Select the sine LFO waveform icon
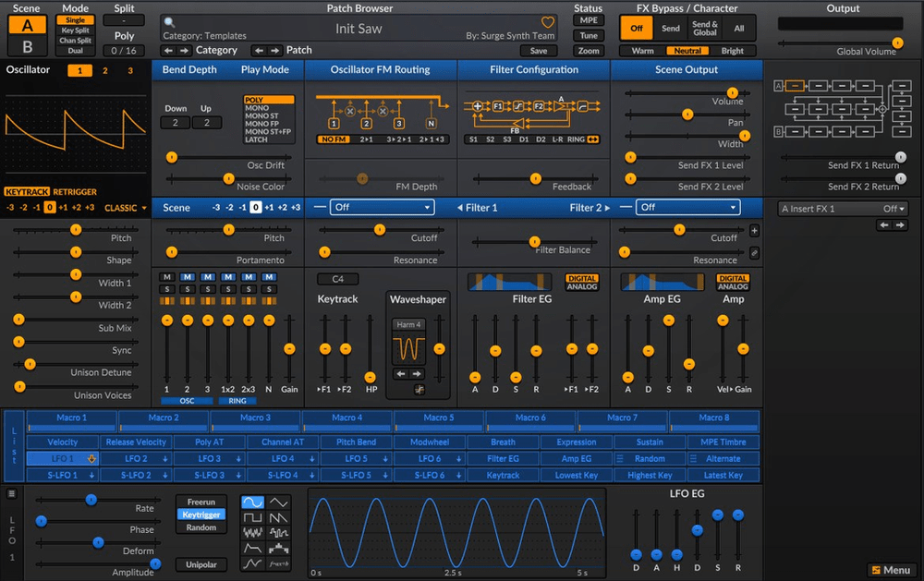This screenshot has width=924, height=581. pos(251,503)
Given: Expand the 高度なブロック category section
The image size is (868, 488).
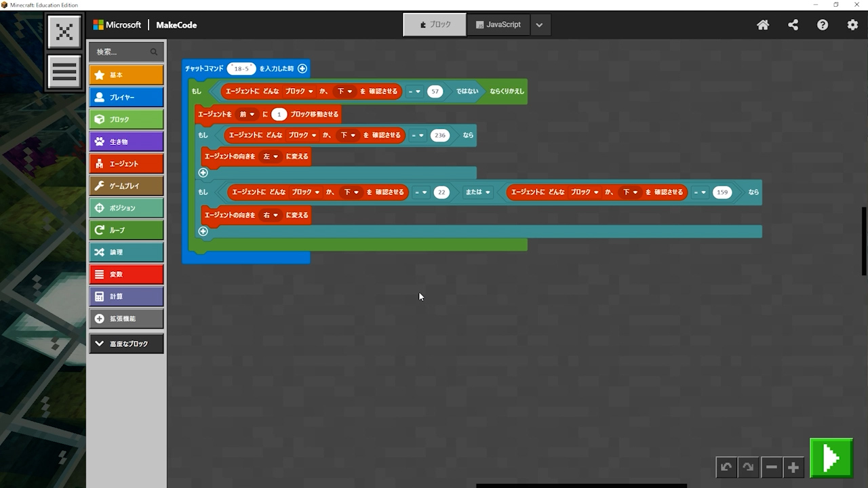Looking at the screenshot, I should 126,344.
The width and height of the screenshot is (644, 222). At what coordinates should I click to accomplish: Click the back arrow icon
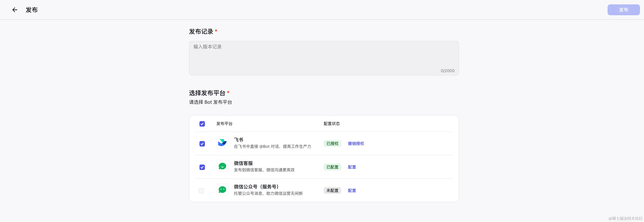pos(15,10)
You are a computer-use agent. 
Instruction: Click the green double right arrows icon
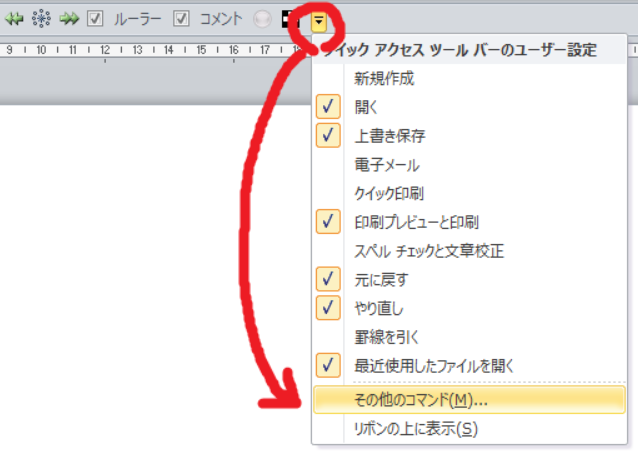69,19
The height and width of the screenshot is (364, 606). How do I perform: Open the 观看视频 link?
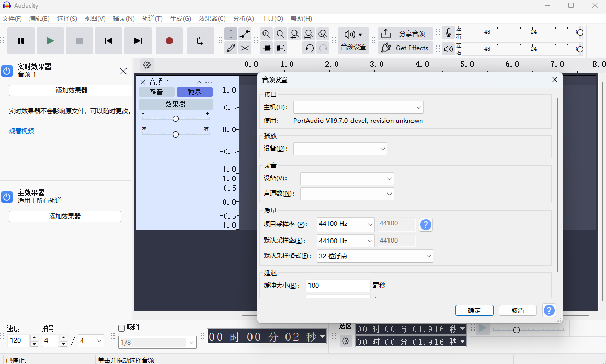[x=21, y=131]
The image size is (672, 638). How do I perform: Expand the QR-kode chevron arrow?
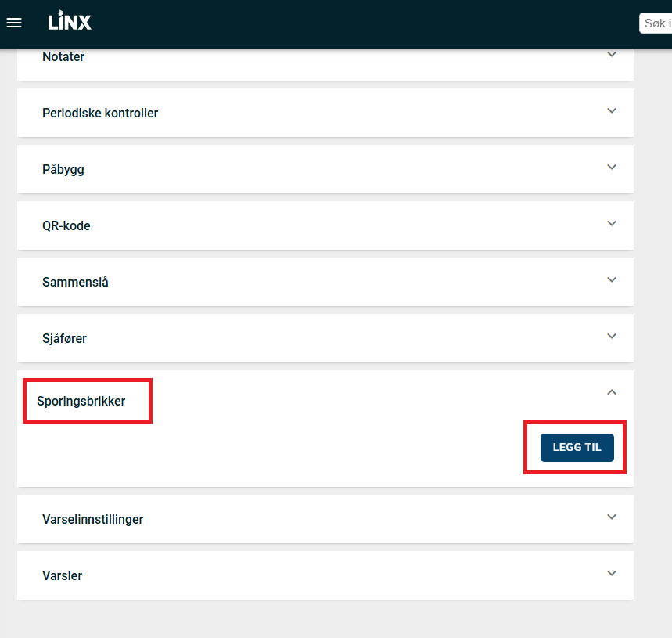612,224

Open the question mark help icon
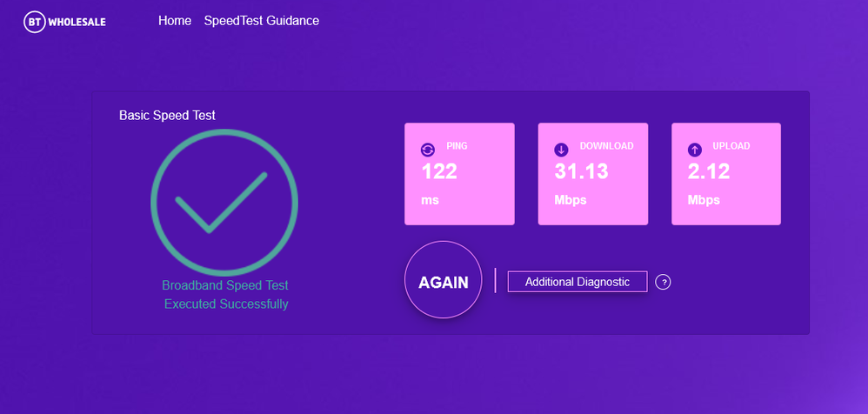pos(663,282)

• • • • • • •

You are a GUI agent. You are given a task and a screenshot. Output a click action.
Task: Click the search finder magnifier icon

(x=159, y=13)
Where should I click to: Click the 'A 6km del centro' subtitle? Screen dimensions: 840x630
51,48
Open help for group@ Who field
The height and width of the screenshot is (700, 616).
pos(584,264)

• • • • • • •

Task brief: Only a number is expected here: how many lines above contain the word "agent".

Worked solution: 2